Silver-eared Mesia  Mesia argentauris

Etymology:

  • Mesia : Nepali name
  • Argentauris : Latin word argentum – silver; auris – ear. { Silver Eared }

Vernacular Names: Pahari: Jharjhari, Lepcha: Dang-rapchil-pho

Distribution in India: Resident of Himalayas and hills of North East India.

Description: Size of 15·5–17 cm; wt. of 22–29 g. It is a smallish babbler in bright, neat colours, black on head with glistening silver ear-coverts, yellow breast, and red wing patch and tail base. The male of nominate race has clear-cut jet-black crown to lores, fore cheek and upper submoustachial area, with orange-yellow patch on forehead above bill base, broadly fanned glistening silvery ear-coverts, dull orange-grey nuchal collar joining with bright yellow-orange chin to breast, and shading to grey on upperparts. The upperwing has reddish patch at base of flight-feathers, latter fringed orange-yellow; black tail with narrow yellow margins on outer webs, orange-reddish uppertail-coverts. It has duller yellowish-olive lower underparts; iris is brown to crimson; bill is orange-yellow; legs are yellowish-flesh. The female has duller, paler forehead patch, throat and breast, dull golden-olive nuchal collar and uppertail-coverts, less yellow central underparts, pale yellowish-rufous undertail-coverts, paler and duller reddish wing patch and yellow wing fringing. The juvenile is like respective adult, but black of head duller, rest of body colours more washed out.

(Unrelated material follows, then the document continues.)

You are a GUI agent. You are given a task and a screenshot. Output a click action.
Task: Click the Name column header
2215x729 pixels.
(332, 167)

Habitat: It is found in bushes, undergrowth, lower and middle storeys in more open broadleaf evergreen, pine and mixed forests, forest edge, secondary growth, scrub, abandoned cultivation, tea plantations, bamboo, sometimes other grassland. It is found from 175–2600 m.

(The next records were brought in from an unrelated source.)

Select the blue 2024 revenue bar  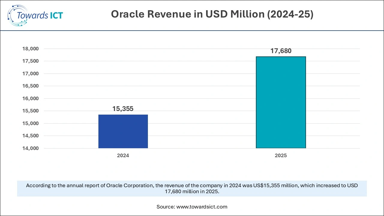(123, 131)
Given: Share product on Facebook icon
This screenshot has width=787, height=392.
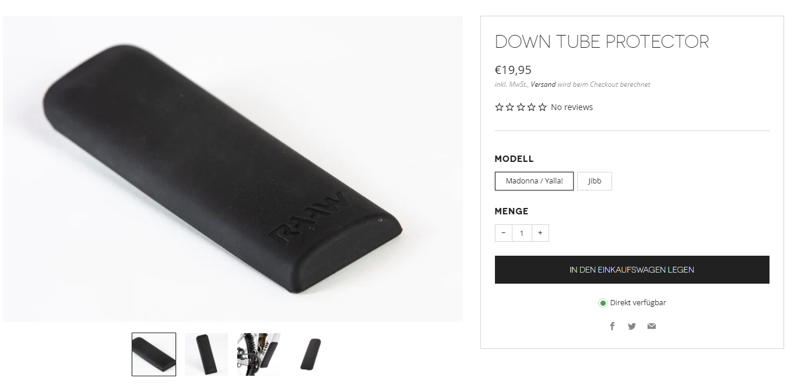Looking at the screenshot, I should point(612,326).
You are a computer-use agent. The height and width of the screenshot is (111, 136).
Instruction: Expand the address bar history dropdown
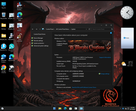pos(86,29)
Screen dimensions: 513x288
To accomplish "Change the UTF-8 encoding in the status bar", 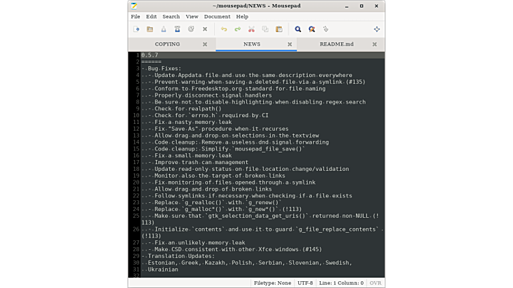I will coord(306,283).
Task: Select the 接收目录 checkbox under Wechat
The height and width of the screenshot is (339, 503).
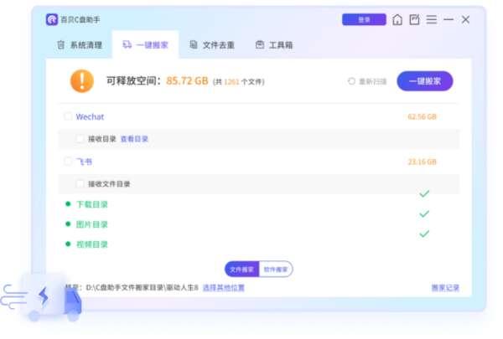Action: click(80, 139)
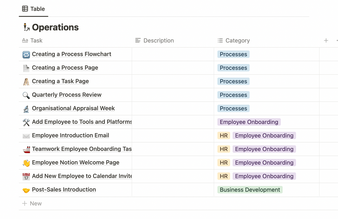Open the Description column header menu
Screen dimensions: 338x219
point(158,41)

Food habits: it eats insects and their larvae, ants, berries, fruits and seeds. After breeding season it forms parties associating with bird waves includes other babblers. It keeps to bushes in more open forest, sometimes ascends quite high in canopy. It makes flycatching sallies after escaping insects.

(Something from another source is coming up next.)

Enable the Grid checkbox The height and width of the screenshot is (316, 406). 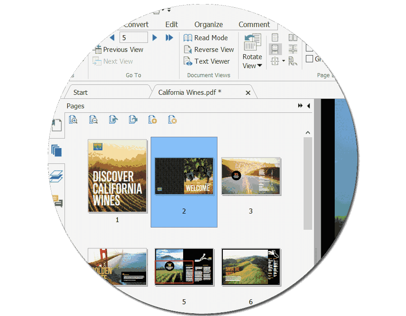point(310,59)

Breeding habits:  They breed in Nov–Aug in India and Apr- Aug in Bhutan. The nest is built by both sexes over 4 days. The nest is a deep, substantial cup made of dead bamboo or other leaves, grass, moss, bracken and roots, lined with rootlets or fern/palm fibres, placed from just above ground in bush, slung from fine stems of small vines among branches of bushes or in bracken. They lay a clutch of 2–5 eggs. The incubation is done by both parents starting from first egg. The incubation period is 13–14 days. The nestlings are provisioned by both parents. The nestling period is 12 days. The post-fledging dependence is 22 days.